REQUIREMENT | Return, word for word, the part of the backtracking text below that begins with the words containing "Last week I" and ends with "by symmetry breaking.".

+++ GIVEN TEXT

The pursuit of asymmetrical models in CP: Backtracking hardness is, after all, a tricky business!

Last week I wrote a post on the effectiveness of using backtracking alone to solve combinatorial problems. It was an interesting exercise to develop the discussion from theory to practice and back to theory again. However, there was a mistake in that development. As pointed by Jean-François Puget in his comment, it is possible to add a small number of symmetry breaking constraints to efficiently refute that class of infeasible instances of the pigeonhole principle used as example. After all, what was actually claimed by the theoretical development that I shortly mentioned is that the refutation of a specific formulation of the problem has an exponential lower-bound. While that could be a case for using a global constraint, it could also be addressed by symmetry breaking.

Symmetries arise naturally in combinatorial problems, but the extent to which they cause concern varies with the solving method used. They matter a lot for backtracking because of their impact in the size of the search space to be explored. We have a formulation with a symmetry breaking constraint if, compared to the formulation without such a constraint, only solutions differing by symmetry from the solutions of the more restricted formulation are feasible for one and not for the other.

There is an intuitive notion that symmetry breaking is a good thing, but care must be taken: what if it makes an easy problem harder? It might be the case that the original problem was underconstrained and additional constraints would rule out exactly the solutions that are easier to find, therefore making the search longer than without them. However, that was not the case of the problem in the previous post and is not likely to be the case in most applications. It is even interesting to ask if there are conditions in which this can be in fact observed.

Nevertheless, symmetry breaking is a bit challenging because it requires taking into account the whole formulation instead of reasoning about each constraint separately. For each symmetry identified in a subproblem, we may come up with an additional constraint that introduces information about the problem context that breaks it. As a consequence, symmetry breaking inference mechanisms cannot be encapsulated within global constraints and we are left with two options: expect good formulations from the modeler or develop some sort of general mechanism to find them.

The current practice is based on the former option, and thus the expertise of the modeler plays an important role in the process. However, the quest for a truly autonomous solver of broader use would demand further advances in the latter possibility. Honestly, I was not aware of the importance of reformulation until thinking about all of this, and it made me look again for Barry O’Sullivan’s paper at AAAI-10 discussing the automation of both modeling and solving. Among recent papers, it is a good start on the topic.

In conclusion, proving that backtracking cannot suffice is a bit trickier that I thought at first. Unless P=NP, there must exist an asymmetrical CSP class (or at least one for which breaking its symmetries would not be an easy problem) with lower-bound refutation asymptotically worst than any polynomial function in the size of the problem. If such a class is yet unknown, the interesting part of looking for it would be to find a number of general inference rules for symmetry breaking that we could use to solve other problems.

Why backtracking alone cannot suffice to solve combinatorial problems: CP perspective, empirical hardness models evidence, and proof complexity results

Constraint Programming (CP) is a technique with particular strength to solve classes of combinatorial problems for which global constraints were identified and exploited in the design of specialized algorithms. However, I have been convinced that CP is, above all, a general model to understand combinatorial problems and their solution – using the term ‘model’ in a broader sense, as explained in a previous post and based on John Hooker’s article at CP Letters.

++++++
+++ DATASET ROWS

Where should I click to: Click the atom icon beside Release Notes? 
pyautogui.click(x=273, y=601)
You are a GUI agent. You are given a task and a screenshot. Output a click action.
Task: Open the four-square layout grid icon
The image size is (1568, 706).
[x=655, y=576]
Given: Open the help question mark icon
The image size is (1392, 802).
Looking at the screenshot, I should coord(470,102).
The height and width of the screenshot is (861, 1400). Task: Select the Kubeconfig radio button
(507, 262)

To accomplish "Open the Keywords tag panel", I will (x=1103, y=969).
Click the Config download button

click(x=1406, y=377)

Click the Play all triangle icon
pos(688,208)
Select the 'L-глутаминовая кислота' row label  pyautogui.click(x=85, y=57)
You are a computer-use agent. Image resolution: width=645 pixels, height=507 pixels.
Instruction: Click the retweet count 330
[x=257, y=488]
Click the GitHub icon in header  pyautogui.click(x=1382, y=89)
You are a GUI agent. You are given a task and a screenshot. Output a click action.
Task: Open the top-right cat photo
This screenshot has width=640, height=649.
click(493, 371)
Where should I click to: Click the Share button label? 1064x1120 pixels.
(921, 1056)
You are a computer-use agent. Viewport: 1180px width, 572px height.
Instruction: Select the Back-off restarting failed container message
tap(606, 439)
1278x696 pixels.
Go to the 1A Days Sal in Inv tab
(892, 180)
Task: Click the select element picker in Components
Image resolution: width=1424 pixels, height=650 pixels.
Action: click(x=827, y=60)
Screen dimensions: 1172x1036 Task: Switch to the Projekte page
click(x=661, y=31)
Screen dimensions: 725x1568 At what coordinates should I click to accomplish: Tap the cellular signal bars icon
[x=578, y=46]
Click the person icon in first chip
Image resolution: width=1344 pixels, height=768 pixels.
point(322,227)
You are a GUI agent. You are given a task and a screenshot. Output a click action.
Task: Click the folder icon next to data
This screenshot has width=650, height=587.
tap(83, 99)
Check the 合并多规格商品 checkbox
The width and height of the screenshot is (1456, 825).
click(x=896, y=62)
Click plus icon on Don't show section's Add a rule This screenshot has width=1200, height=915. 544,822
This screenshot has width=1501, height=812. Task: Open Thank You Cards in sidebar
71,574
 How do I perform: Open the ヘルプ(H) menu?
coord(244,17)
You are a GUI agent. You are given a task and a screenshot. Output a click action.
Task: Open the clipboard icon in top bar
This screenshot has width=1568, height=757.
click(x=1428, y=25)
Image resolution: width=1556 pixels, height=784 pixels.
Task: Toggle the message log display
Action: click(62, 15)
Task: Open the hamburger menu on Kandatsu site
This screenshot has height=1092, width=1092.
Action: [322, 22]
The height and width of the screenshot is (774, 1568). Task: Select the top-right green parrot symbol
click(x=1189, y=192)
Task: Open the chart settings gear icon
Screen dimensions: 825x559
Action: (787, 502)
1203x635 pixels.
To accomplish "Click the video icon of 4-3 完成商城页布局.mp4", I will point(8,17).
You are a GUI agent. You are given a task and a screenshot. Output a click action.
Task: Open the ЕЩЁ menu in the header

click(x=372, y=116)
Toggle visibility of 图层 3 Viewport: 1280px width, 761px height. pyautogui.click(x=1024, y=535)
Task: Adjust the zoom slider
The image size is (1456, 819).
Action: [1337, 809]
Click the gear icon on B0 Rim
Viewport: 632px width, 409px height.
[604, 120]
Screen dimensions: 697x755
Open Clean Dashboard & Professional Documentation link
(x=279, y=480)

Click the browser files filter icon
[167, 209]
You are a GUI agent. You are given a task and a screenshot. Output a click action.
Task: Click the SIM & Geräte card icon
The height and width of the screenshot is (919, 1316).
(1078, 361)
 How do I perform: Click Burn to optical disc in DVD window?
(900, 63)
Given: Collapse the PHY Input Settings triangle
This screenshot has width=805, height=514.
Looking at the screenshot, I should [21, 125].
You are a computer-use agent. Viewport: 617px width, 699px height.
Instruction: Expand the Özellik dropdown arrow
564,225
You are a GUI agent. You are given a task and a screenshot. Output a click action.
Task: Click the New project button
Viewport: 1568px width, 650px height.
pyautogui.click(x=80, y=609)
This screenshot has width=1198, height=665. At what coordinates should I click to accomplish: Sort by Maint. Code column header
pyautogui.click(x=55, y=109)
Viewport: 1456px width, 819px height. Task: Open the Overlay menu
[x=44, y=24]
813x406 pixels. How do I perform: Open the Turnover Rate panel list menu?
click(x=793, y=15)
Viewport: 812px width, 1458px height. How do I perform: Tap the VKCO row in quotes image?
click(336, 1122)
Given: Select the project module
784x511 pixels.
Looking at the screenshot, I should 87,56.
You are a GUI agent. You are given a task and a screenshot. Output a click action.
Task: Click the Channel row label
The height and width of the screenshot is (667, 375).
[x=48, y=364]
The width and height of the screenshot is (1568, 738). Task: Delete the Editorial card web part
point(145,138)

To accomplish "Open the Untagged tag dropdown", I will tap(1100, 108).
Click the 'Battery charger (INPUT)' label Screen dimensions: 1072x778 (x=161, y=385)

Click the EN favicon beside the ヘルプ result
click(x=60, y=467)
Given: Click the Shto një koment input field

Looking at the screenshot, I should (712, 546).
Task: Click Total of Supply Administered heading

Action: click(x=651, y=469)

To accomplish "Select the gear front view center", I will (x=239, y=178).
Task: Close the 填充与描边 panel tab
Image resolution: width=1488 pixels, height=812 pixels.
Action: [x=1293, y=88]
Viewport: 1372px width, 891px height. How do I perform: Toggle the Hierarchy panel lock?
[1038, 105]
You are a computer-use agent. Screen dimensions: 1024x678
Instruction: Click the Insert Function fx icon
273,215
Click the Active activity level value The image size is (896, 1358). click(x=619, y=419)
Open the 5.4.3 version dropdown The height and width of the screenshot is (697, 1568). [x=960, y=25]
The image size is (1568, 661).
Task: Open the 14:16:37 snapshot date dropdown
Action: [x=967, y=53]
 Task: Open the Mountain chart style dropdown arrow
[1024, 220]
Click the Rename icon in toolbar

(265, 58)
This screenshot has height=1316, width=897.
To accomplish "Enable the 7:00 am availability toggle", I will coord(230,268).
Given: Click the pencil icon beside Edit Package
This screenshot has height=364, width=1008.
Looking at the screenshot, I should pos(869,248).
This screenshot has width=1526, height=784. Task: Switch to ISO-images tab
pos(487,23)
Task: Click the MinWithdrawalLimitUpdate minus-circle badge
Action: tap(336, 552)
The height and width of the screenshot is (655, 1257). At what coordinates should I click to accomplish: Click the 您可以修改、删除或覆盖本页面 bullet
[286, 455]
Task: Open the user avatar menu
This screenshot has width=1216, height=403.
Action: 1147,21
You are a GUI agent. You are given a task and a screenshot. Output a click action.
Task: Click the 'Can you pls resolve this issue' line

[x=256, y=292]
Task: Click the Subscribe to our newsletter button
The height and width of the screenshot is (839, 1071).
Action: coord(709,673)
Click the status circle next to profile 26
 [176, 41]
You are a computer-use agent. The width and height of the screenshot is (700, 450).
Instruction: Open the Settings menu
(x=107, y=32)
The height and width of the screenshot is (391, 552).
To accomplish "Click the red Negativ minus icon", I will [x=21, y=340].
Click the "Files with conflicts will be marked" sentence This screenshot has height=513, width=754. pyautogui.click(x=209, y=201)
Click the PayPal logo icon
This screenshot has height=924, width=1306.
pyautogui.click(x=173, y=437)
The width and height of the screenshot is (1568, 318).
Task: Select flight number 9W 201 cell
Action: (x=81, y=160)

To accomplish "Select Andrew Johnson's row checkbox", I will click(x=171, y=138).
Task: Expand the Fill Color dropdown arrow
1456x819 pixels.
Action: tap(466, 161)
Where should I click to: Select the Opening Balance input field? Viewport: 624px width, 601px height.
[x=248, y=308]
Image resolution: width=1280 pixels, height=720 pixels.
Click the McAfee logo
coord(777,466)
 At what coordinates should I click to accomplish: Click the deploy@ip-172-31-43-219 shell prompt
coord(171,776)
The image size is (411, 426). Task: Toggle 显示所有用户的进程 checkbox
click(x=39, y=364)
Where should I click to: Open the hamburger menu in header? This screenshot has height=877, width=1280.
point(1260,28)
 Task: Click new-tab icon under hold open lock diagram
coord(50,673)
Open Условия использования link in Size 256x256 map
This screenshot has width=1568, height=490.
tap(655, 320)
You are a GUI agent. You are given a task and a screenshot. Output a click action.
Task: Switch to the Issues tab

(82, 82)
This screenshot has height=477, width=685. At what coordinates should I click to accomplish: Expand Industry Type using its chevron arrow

++++++

EXPECTED OUTPUT |
Last week I wrote a post on the effectiveness of using backtracking alone to solve combinatorial problems. It was an interesting exercise to develop the discussion from theory to practice and back to theory again. However, there was a mistake in that development. As pointed by Jean-François Puget in his comment, it is possible to add a small number of symmetry breaking constraints to efficiently refute that class of infeasible instances of the pigeonhole principle used as example. After all, what was actually claimed by the theoretical development that I shortly mentioned is that the refutation of a specific formulation of the problem has an exponential lower-bound. While that could be a case for using a global constraint, it could also be addressed by symmetry breaking.